Action item
Output the listing word for word, minus images.

Extracted information
┏━━
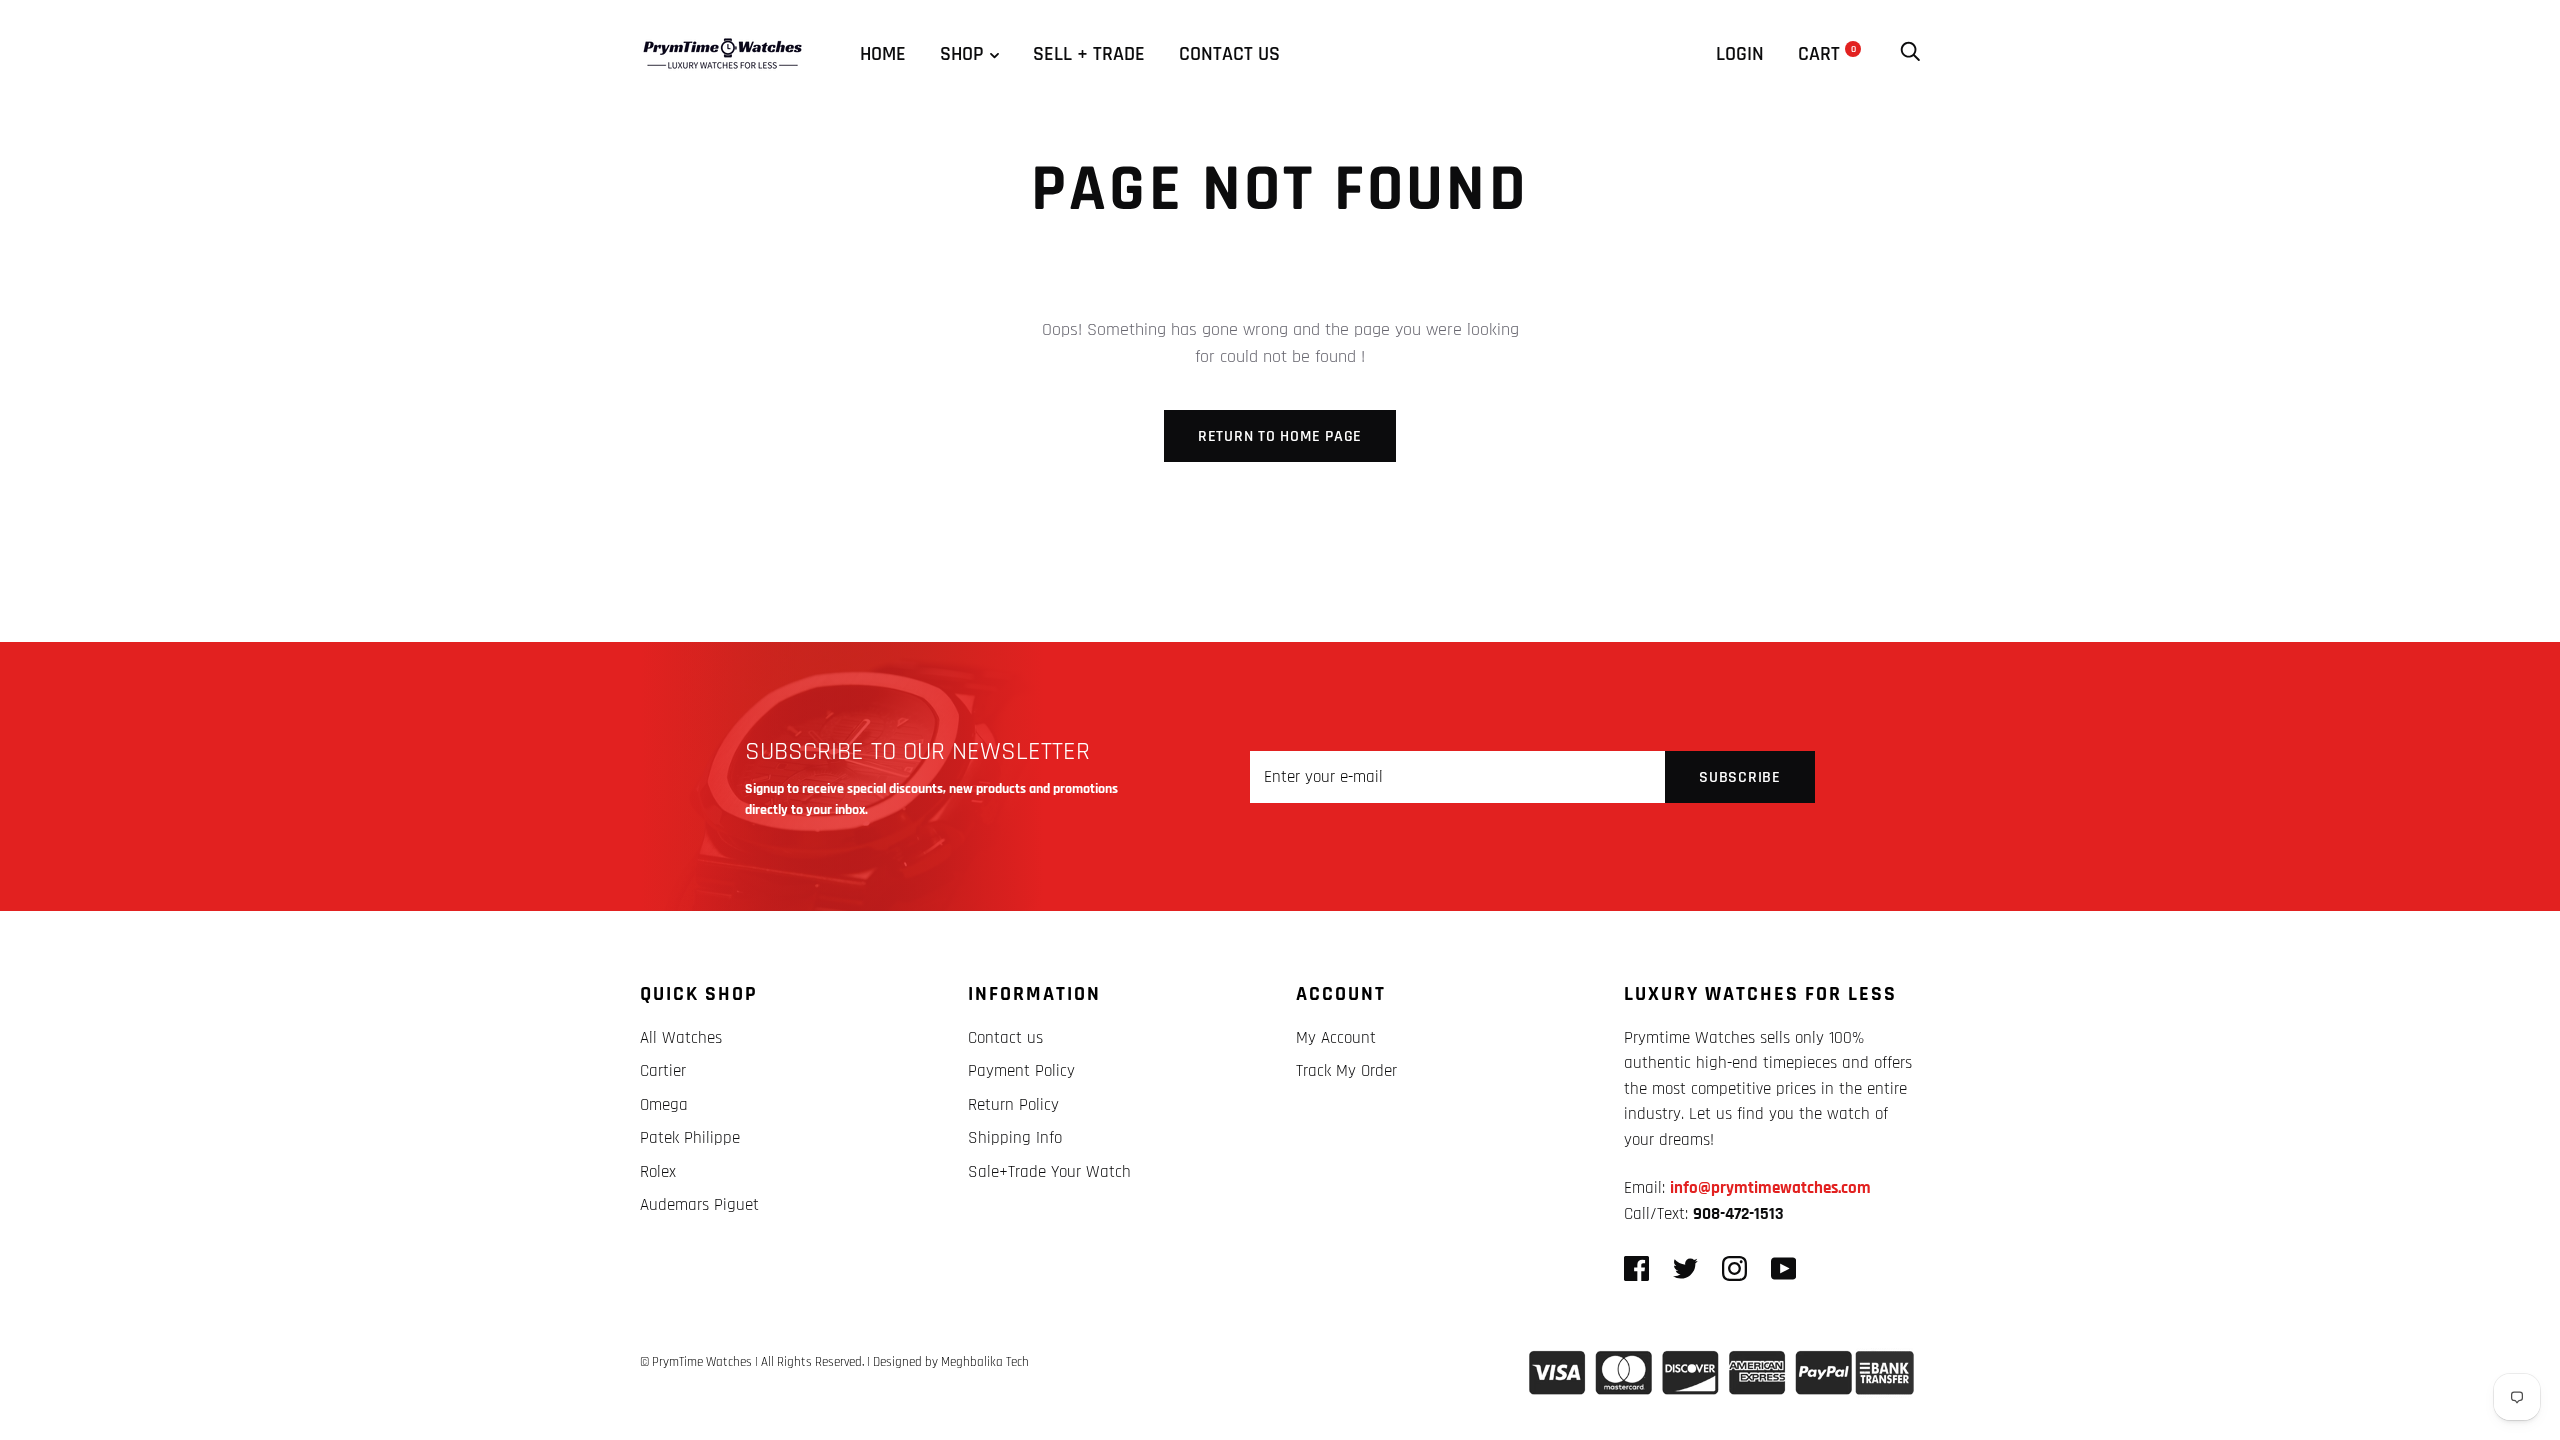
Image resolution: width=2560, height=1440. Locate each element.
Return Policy (1013, 1105)
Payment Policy (1021, 1071)
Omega (664, 1105)
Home (883, 54)
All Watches (681, 1038)
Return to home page (1280, 436)
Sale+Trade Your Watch (1049, 1172)
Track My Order (1346, 1071)
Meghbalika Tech (985, 1362)
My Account (1336, 1038)
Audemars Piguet (699, 1205)
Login (1740, 54)
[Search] (1910, 54)
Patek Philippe (690, 1138)
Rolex (658, 1172)
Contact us (1229, 54)
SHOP (962, 54)
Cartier (663, 1071)
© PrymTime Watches (696, 1362)
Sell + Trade (1089, 54)
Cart (1827, 54)
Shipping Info (1015, 1138)
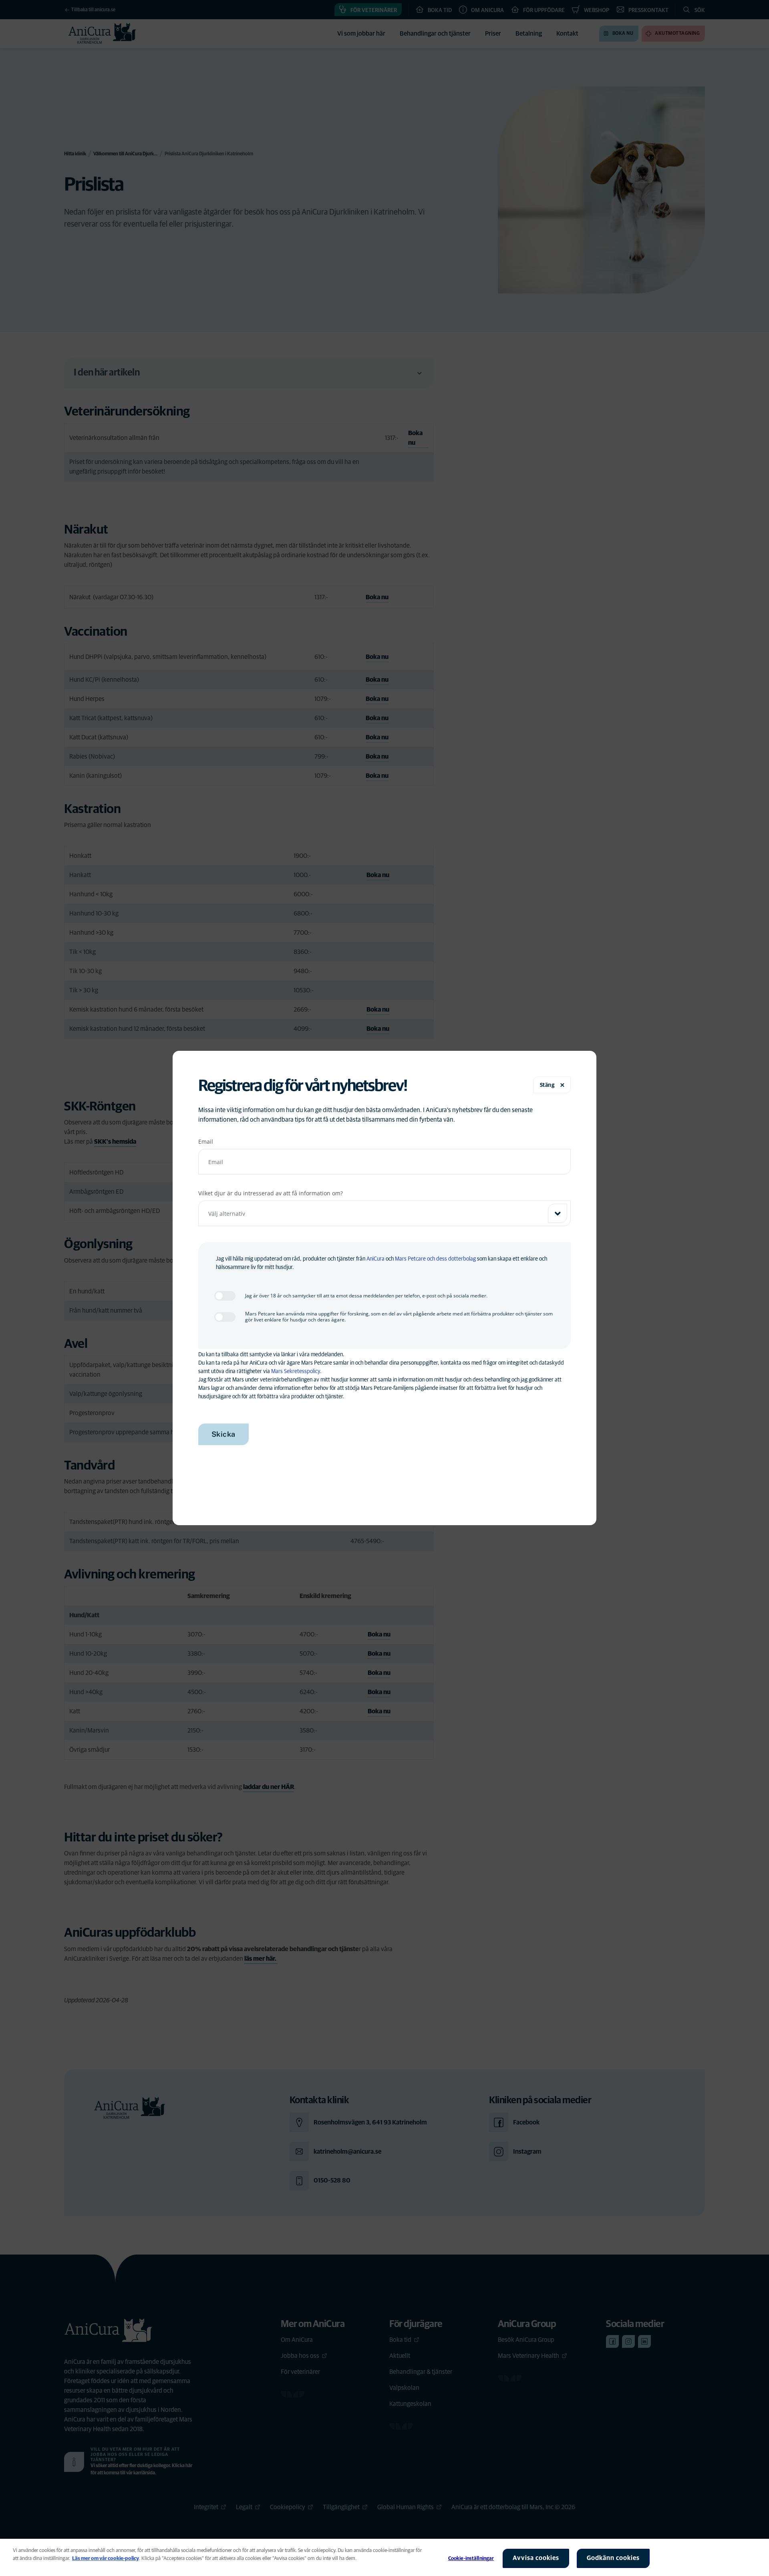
┗━━
Answer area
Image resolution: width=2560, height=1440. Locate each element.
Return Policy (1013, 1105)
Payment Policy (1021, 1071)
Omega (664, 1105)
Home (883, 54)
All Watches (681, 1038)
Return to home page (1280, 436)
Sale+Trade Your Watch (1049, 1172)
Track My Order (1346, 1071)
Meghbalika Tech (985, 1362)
My Account (1336, 1038)
Audemars Piguet (699, 1205)
Login (1740, 54)
[Search] (1910, 54)
Patek Philippe (690, 1138)
Rolex (658, 1172)
Contact us (1229, 54)
SHOP (962, 54)
Cartier (663, 1071)
© PrymTime Watches (696, 1362)
Sell + Trade (1089, 54)
Cart (1827, 54)
Shipping Info (1015, 1138)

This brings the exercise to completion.